**Selected text**

————

I’m Louise Perry, author of The Case Against the Sexual Revolution, the book that almost no one wanted to publish, but which has apparently changed an enormous number of lives for the better – not least my own.
I don’t think anyone expected The Case Against the Sexual Revolution to make much of an impact, but for some reason it did. In the nine months since it was published, I’ve had many, many hundreds of messages from people who tell me that the book has had a profound effect on them. In particular, I often hear from young women who tell me they had never in their lives come across the facts and ideas contained in the book – not just the basic information about human behaviour and sexuality, but also the moral message.
I don’t think this response to my work is the result of my own brilliance or originality, because nothing in The Case Against the Sexual Revolution is blindingly original (as I pointed out several times in the book itself).
Rather, I think that it came along at an important moment. Almost everyone now acknowledges that our sexual culture is dysfunctional but, until recently, it has been difficult for anyone in a progressive milieu to speak honestly about why it is so dysfunctional, for fear of challenging the progressive narrative of feminist history.

————

**Provided material**

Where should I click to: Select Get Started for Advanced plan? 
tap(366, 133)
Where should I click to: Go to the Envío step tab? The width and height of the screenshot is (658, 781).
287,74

————

**Short problem**
Reproduce the author's introduction starting with "I don’t think anyone" and going on through "the moral message.", substituting "twelve months" for "nine months".

**Exercise solution**
I don’t think anyone expected The Case Against the Sexual Revolution to make much of an impact, but for some reason it did. In the twelve months since it was published, I’ve had many, many hundreds of messages from people who tell me that the book has had a profound effect on them. In particular, I often hear from young women who tell me they had never in their lives come across the facts and ideas contained in the book – not just the basic information about human behaviour and sexuality, but also the moral message.